EXERCISE PROMPT: Put the lines between the one holding "Identify the location of the" and the one holding "(490, 411).", inclusive, into a two-column CSV with the headers text and answer: one row per item, each value in its own quoted field and any line breaks turned into spaces. Leave the pictures out.

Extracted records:

* * *

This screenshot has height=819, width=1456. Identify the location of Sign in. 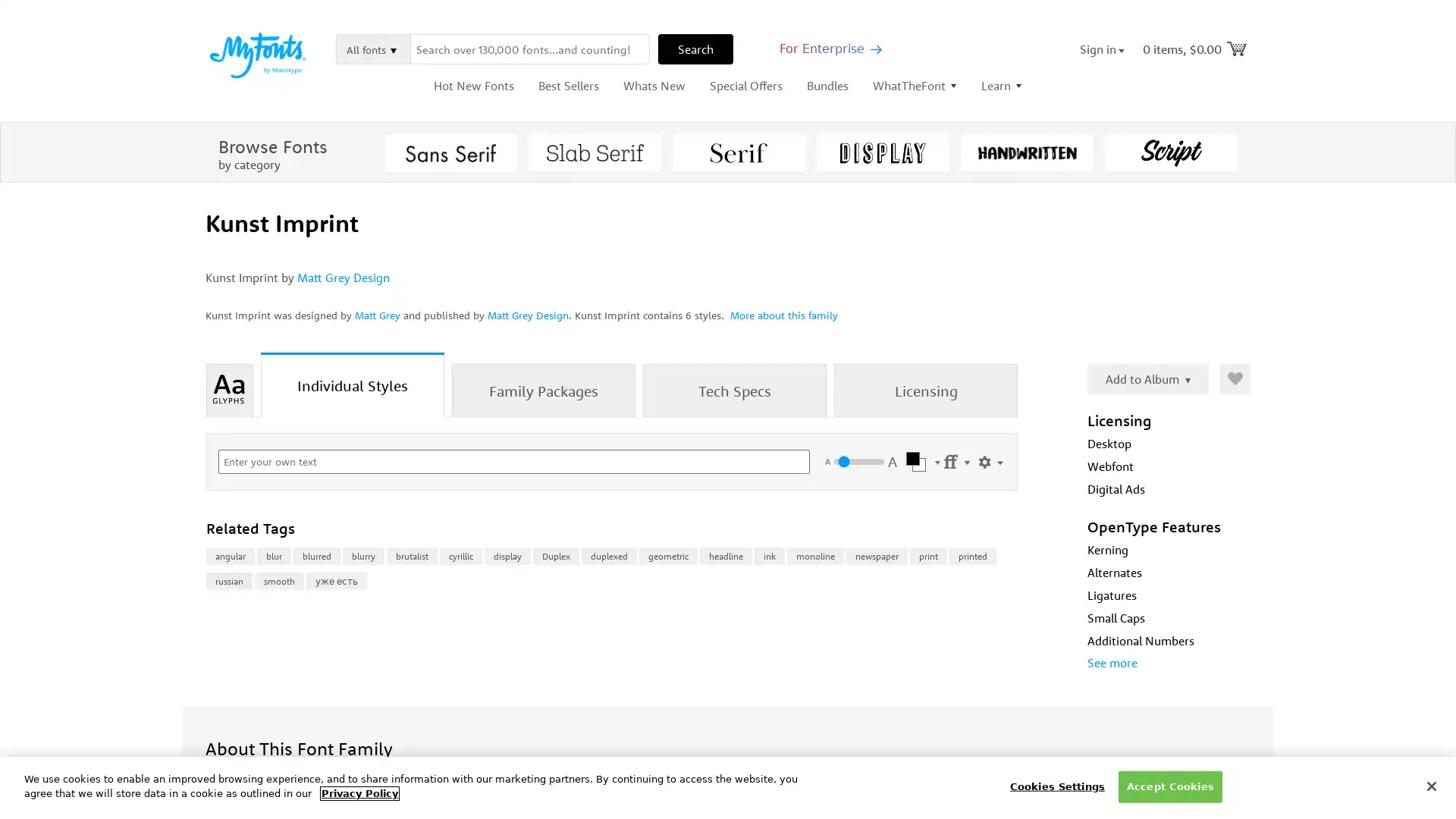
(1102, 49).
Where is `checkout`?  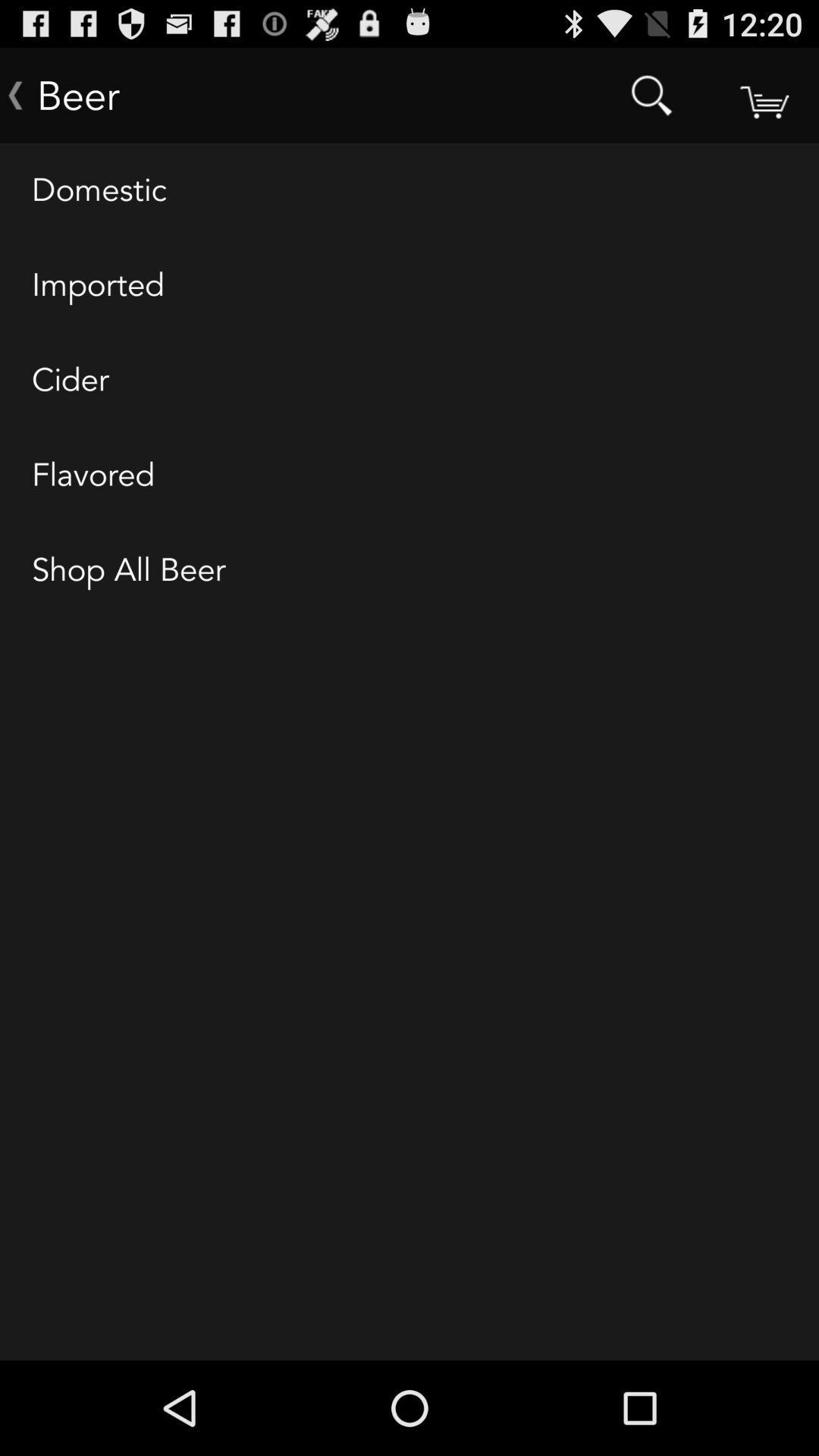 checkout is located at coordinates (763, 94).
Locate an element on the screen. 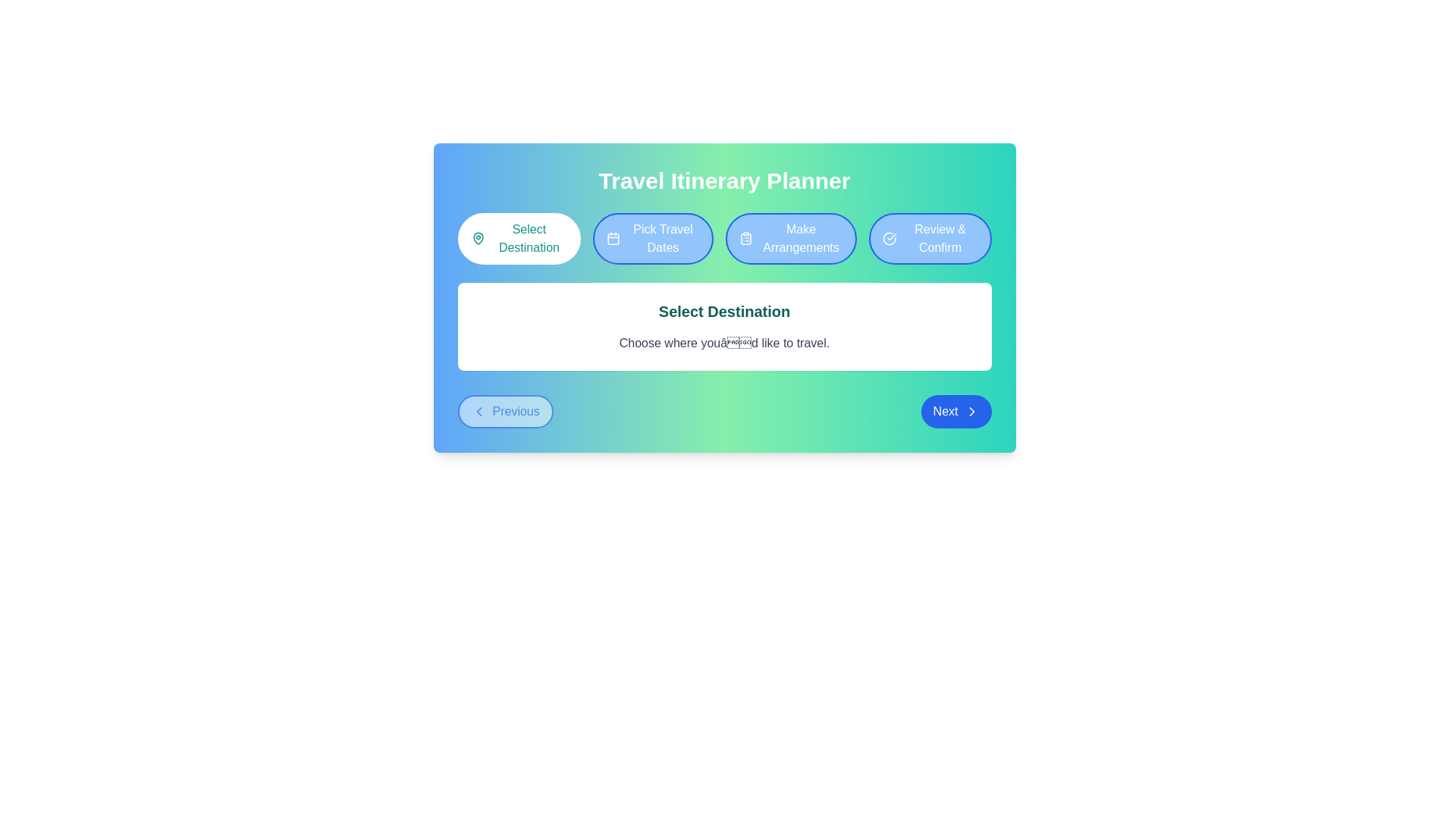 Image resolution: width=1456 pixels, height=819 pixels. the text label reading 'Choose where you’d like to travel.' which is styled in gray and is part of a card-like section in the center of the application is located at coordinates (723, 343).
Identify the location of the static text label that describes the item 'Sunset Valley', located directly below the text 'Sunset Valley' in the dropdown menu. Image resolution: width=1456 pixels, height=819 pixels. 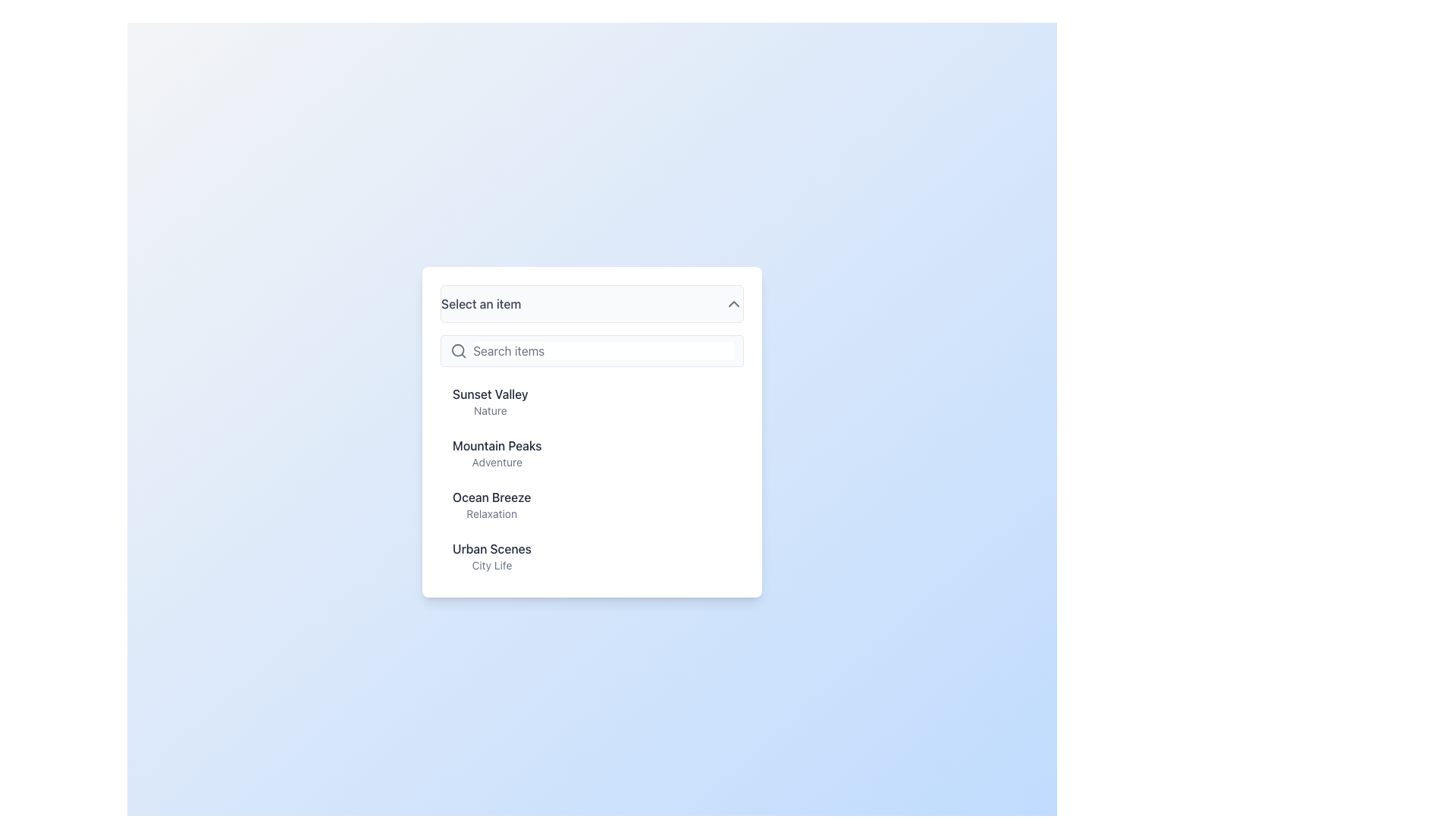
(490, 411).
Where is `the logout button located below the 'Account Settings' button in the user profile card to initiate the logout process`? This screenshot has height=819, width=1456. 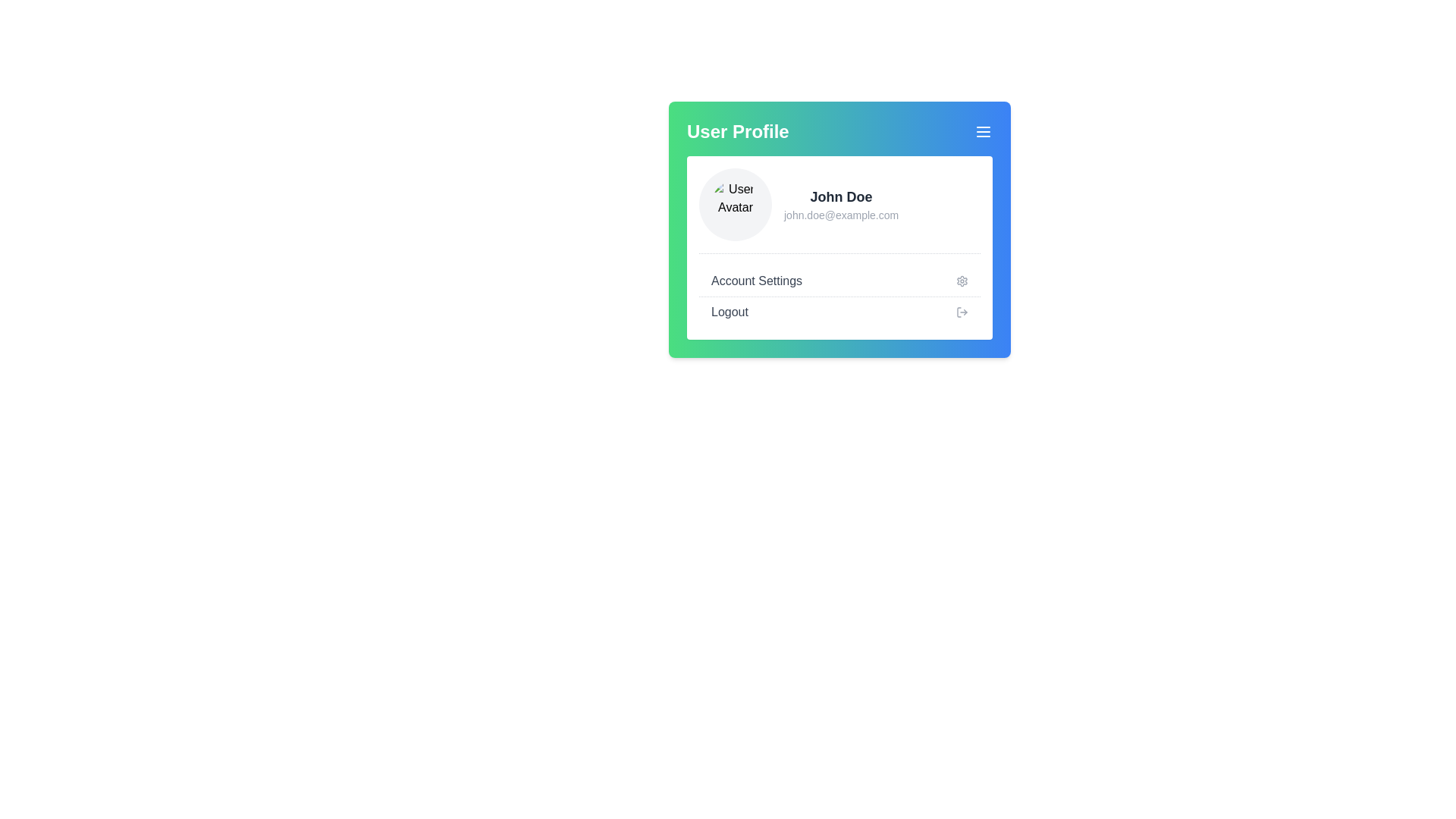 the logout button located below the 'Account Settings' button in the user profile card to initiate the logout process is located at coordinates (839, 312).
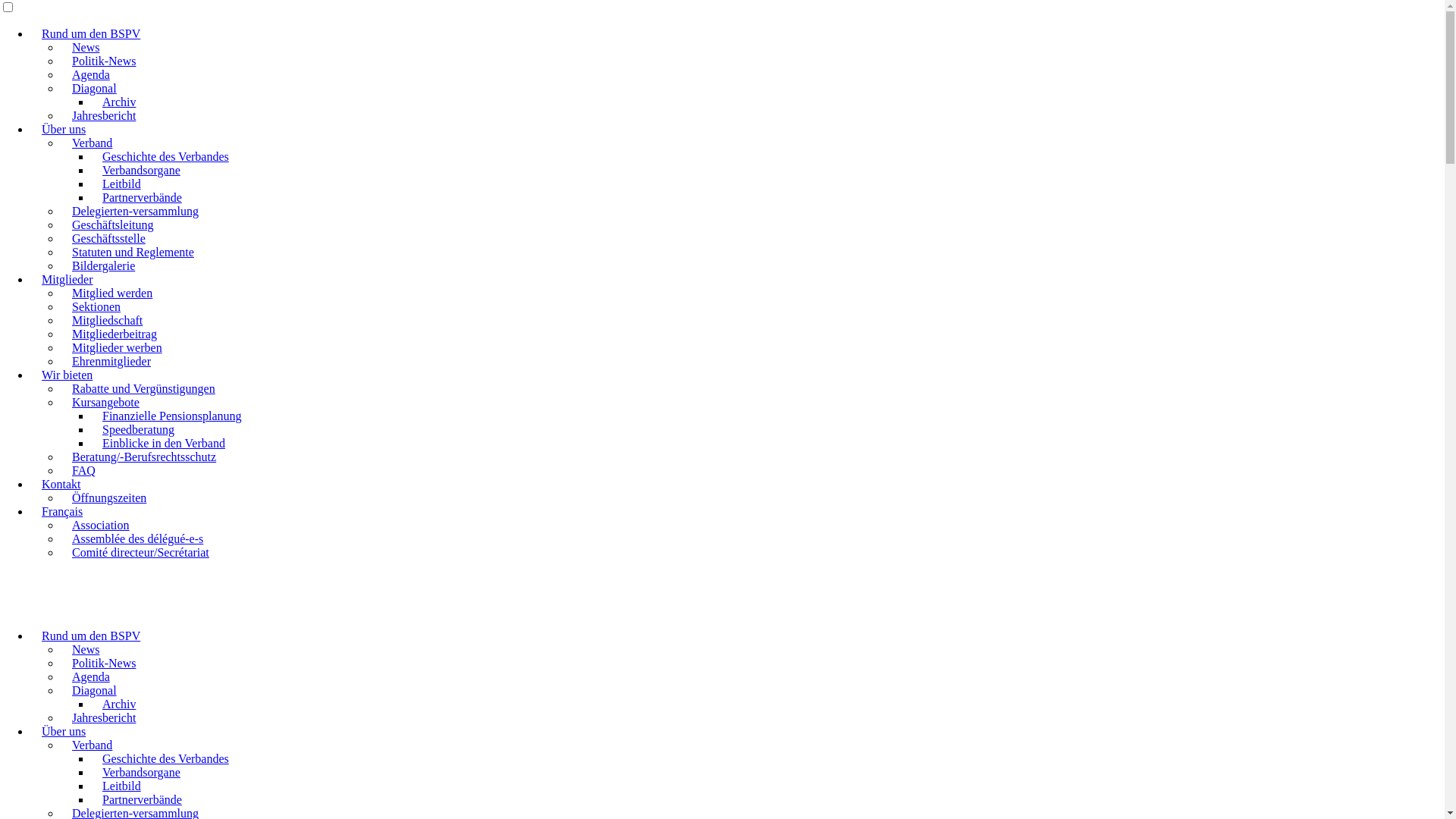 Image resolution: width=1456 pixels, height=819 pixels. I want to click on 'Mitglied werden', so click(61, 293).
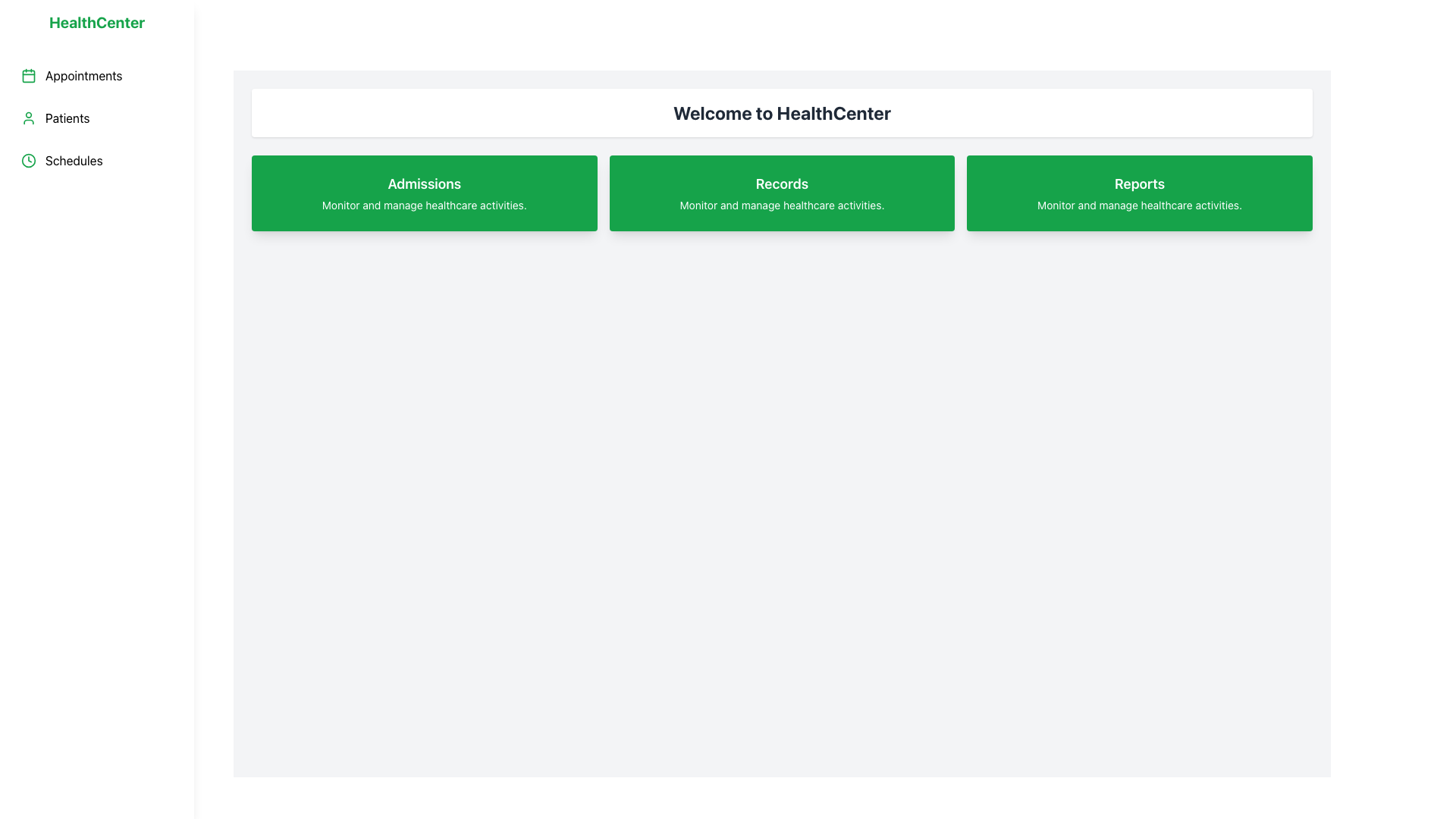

* * *

ANSWER IN FULL:
text,answer
"Identify the location of the static text label that describes the item 'Sunset Valley', located directly below the text 'Sunset Valley' in the dropdown menu. Image resolution: width=1456 pixels, height=819 pixels.","(490, 411)."